■ EXTRACT PROVIDED:
-*-

This invention relates to an improved OTP (One-Time Programmable) memory cell and, in particular, a three-transistor OTP memory cell with improved programmability.
NVM (Nonvolatile memory) integrated circuits retain stored data even after power is removed. Such devices are found in many consumer electronics and industrial applications. A common memory cell in NVM integrated circuits is the antifuse memory cell based upon the programming of a gate dielectric layer. Such antifuse memory cells, more particularly, the one-time programmable (OTP) memory cell, are commonly used by integrated circuit designers since such cells are compatible with standard logic CMOS (Complementary Metal-Oxide-Semiconductor) process flows.
An OTP memory cell includes a dielectric layer, such as the gate oxide, in a capacitor structure. The memory cell may include one or more select devices, such as a MOSFET (Metal-Oxide-Semiconductor-Field-Effect-Transistors), or a diode, such as a gated diode, to enable selective programming, the rupturing of the dielectric layer for an electrical connection, and reading of the memory cell. Each memory cell stores a bit of information, a “1” or a “0,” depending on whether the cell has been programmed or not. A correspondence between a value of a bit and whether a cell is programmed may be defined arbitrarily. An array of such OTP memory cell includes the location of memory cells at cross points of orthogonal bit lines and word lines.
Even though OTP memory cell arrays have been in use for many years, a persistent problem is the variability in the quality of the programmed connection in a memory cell. A significant portion of this variability can be attributed to layout-dependent effects on the program capacitor and the select device. That is, physical variations in the OTP memory cells adversely affect the post-programmed resistance and therefore the reading of the OTP memory cell state. A more robust antifuse OTP design is desired to improve the physical uniformity of the array memory cells and the distribution of the programmed cell read current.

-*-

■ DATA SHOWN:
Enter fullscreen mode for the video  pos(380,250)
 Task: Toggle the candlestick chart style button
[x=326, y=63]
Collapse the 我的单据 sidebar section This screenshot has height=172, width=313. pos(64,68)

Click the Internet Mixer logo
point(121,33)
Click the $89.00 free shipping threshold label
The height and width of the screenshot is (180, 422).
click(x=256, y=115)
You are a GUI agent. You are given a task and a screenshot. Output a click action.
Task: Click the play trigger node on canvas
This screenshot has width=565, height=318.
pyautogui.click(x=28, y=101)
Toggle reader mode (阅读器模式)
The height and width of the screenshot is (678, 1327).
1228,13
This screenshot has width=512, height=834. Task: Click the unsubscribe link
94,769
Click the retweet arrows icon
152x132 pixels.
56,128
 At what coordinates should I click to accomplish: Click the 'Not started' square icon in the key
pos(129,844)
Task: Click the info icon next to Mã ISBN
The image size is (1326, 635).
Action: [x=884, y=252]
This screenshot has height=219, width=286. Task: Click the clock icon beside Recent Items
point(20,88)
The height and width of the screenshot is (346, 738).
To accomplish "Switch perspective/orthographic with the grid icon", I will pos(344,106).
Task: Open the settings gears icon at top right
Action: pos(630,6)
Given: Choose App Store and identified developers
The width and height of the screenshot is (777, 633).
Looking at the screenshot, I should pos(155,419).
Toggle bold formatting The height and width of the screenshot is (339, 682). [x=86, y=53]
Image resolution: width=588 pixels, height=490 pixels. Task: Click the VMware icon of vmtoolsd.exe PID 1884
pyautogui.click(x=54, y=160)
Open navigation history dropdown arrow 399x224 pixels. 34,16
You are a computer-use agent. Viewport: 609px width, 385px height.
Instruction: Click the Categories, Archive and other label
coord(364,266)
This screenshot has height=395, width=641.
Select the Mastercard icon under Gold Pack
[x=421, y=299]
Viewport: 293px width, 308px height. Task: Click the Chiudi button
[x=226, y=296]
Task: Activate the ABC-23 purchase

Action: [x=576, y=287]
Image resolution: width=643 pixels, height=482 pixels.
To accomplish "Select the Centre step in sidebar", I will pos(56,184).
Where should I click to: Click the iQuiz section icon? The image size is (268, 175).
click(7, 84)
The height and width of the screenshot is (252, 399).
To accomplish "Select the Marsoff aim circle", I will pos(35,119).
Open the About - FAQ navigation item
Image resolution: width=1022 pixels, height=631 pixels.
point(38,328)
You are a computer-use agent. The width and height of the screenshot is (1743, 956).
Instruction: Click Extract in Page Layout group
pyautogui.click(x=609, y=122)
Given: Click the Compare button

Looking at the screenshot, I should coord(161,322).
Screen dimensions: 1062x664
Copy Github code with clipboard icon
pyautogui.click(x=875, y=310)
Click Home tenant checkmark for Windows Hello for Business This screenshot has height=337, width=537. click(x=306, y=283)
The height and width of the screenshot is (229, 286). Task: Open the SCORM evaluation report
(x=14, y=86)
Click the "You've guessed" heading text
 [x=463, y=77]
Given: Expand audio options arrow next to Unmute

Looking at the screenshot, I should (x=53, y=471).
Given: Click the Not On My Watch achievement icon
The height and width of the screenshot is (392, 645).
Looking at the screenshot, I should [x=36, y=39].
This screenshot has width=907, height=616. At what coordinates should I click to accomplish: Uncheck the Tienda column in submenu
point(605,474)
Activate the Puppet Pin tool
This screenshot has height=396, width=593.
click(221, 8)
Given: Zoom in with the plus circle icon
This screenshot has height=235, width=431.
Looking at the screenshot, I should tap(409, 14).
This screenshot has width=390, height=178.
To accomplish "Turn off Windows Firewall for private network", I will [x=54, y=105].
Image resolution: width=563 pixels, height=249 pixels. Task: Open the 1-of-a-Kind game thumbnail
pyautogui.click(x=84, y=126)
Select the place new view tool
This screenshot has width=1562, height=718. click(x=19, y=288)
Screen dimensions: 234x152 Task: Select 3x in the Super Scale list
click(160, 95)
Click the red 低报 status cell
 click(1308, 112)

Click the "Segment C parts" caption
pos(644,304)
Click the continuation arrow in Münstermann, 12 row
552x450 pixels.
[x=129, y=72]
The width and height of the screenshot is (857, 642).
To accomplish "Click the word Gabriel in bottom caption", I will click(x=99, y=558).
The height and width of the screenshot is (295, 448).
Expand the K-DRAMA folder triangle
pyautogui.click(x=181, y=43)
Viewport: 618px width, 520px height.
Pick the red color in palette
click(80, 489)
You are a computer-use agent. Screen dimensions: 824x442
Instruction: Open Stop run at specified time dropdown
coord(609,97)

-*-

■ TASK OBJECTIVE: Reproduce the passage on OTP memory cells between "An OTP memory" and "and word lines.", inclusive. The rows have no connection to the passage on OTP memory cells.

■ REPLY:
An OTP memory cell includes a dielectric layer, such as the gate oxide, in a capacitor structure. The memory cell may include one or more select devices, such as a MOSFET (Metal-Oxide-Semiconductor-Field-Effect-Transistors), or a diode, such as a gated diode, to enable selective programming, the rupturing of the dielectric layer for an electrical connection, and reading of the memory cell. Each memory cell stores a bit of information, a “1” or a “0,” depending on whether the cell has been programmed or not. A correspondence between a value of a bit and whether a cell is programmed may be defined arbitrarily. An array of such OTP memory cell includes the location of memory cells at cross points of orthogonal bit lines and word lines.